Our definition of meso-oesophagus differs from the above in that it primarily defines the anatomical structure containing the vessels, nerves and lymphatics (from or to) the thoracic oesophagus. The term “meso” refers to mesentery; however, classical definition of mesentery refers to two sheets of peritoneum with blood vessels, lymph vessels and nerves in between. In special circumstances, like the mesentery of the descending colon, there is only one peritoneal sheet, given the other side is fused as the fascia of Toldt. In the case of the rectum, as is the case with the oesophagus, there is no peritoneal cover at all.

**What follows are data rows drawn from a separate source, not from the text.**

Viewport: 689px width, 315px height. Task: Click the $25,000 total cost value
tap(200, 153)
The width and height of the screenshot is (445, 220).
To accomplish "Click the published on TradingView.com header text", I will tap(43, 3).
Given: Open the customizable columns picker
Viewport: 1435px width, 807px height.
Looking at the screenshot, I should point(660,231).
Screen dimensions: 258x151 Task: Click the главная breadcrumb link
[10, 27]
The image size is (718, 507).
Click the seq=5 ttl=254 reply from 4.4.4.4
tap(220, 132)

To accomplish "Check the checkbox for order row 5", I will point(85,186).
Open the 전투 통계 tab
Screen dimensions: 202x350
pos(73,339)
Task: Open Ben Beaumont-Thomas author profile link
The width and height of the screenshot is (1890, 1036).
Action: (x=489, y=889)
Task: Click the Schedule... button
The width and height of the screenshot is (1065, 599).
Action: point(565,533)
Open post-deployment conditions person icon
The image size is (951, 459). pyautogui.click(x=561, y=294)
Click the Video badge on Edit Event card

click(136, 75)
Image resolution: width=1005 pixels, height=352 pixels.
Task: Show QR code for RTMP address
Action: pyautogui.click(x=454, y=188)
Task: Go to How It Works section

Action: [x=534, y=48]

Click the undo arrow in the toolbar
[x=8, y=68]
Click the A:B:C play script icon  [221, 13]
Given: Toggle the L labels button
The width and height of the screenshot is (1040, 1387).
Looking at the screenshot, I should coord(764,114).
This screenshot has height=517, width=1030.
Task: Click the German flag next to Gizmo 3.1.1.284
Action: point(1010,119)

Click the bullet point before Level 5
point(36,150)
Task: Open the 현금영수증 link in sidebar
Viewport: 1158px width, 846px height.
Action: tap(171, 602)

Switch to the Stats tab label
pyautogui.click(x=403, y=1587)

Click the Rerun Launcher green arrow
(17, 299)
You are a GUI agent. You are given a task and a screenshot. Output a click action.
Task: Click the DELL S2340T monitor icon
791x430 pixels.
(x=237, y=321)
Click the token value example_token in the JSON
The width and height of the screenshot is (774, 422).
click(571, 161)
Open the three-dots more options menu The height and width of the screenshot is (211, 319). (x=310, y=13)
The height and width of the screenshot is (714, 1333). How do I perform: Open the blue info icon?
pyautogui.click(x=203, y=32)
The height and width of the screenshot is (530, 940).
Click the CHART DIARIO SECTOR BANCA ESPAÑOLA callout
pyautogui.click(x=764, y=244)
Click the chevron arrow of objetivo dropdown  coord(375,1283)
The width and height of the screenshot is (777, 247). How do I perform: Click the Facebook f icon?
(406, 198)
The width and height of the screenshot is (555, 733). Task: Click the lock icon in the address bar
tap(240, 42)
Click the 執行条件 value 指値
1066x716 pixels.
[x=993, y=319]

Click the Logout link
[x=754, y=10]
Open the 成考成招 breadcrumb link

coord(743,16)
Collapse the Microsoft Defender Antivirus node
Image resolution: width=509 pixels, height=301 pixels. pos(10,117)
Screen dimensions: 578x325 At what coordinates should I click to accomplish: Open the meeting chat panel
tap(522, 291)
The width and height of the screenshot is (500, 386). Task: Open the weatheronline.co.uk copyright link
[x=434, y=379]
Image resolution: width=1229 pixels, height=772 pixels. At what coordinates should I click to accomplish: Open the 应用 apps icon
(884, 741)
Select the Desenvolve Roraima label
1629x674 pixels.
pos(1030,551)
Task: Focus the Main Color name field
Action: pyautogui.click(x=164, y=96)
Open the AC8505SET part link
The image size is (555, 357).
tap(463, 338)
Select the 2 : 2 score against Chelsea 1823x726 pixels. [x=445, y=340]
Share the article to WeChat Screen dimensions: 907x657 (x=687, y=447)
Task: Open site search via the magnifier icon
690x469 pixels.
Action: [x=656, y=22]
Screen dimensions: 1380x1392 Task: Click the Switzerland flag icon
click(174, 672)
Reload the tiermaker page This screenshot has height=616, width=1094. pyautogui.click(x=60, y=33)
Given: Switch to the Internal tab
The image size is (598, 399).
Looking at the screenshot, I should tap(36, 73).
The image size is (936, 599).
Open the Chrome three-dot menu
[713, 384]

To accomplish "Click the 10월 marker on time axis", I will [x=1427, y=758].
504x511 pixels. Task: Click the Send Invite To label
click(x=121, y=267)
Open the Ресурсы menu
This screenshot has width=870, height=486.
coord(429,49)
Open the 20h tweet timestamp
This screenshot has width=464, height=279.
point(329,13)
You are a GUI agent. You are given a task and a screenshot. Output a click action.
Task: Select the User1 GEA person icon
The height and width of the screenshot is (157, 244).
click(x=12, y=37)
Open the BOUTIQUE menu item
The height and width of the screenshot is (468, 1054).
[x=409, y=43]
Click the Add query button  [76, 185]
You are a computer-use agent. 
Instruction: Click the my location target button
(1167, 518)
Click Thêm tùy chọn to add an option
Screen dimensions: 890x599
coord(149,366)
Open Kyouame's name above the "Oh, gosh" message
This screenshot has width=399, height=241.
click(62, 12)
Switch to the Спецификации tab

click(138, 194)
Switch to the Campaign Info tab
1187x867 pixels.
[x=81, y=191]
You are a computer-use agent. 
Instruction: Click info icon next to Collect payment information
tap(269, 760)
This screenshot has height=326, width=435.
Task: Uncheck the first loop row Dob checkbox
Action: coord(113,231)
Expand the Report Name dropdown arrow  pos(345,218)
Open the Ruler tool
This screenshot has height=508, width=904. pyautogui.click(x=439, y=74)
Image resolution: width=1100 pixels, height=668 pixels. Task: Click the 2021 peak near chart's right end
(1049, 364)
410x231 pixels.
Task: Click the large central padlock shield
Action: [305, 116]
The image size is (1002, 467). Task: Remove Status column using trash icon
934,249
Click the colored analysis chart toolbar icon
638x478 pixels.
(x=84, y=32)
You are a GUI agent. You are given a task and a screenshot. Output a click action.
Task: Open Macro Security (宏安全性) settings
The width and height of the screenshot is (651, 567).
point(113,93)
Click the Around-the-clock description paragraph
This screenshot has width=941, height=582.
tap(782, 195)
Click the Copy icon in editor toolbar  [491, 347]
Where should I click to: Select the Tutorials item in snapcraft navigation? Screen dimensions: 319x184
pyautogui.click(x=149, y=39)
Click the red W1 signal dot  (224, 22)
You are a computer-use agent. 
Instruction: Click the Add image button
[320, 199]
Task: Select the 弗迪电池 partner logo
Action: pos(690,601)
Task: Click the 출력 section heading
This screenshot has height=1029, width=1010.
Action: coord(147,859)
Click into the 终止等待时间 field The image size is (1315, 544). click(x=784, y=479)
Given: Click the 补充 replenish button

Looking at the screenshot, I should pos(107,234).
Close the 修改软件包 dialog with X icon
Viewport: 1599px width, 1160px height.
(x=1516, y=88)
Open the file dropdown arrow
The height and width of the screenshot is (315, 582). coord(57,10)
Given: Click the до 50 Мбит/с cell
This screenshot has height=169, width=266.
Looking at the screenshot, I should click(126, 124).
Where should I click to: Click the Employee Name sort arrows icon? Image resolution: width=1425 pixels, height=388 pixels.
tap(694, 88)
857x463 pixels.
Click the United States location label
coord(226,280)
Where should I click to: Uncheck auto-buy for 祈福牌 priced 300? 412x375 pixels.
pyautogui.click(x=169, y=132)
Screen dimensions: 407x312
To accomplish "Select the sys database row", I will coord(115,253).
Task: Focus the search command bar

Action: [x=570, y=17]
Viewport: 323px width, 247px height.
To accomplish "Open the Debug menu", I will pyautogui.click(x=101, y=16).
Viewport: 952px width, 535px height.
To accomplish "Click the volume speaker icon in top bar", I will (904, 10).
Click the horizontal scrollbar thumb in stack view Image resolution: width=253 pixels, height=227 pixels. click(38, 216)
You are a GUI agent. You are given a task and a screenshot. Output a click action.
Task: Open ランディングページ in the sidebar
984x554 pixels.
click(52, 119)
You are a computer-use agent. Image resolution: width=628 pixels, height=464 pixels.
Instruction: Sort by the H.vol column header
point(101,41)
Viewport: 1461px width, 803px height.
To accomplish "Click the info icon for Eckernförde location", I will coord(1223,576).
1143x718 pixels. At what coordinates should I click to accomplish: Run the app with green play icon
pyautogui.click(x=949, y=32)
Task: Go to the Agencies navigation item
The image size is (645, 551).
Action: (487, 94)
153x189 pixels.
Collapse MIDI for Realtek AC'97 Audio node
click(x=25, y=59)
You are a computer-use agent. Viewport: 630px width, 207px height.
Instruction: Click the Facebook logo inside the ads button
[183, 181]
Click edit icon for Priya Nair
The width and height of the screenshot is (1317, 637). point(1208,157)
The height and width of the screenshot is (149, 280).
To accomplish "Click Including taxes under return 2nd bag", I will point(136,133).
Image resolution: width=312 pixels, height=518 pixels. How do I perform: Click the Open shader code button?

Notwithstanding, we stress the importance of a radical resection along the anatomical defined planes in all kinds of oncological resections: high quality oncologic surgery necessitates adequate knowledge of these planes [24].

Differing, yet learning from previous anatomy studies [25], our definition of meso-oesophagus derived from live surgical endoscopic anatomy will improve understanding of the oesophageal anatomy, leading to a more adequate and reproducible surgical resection.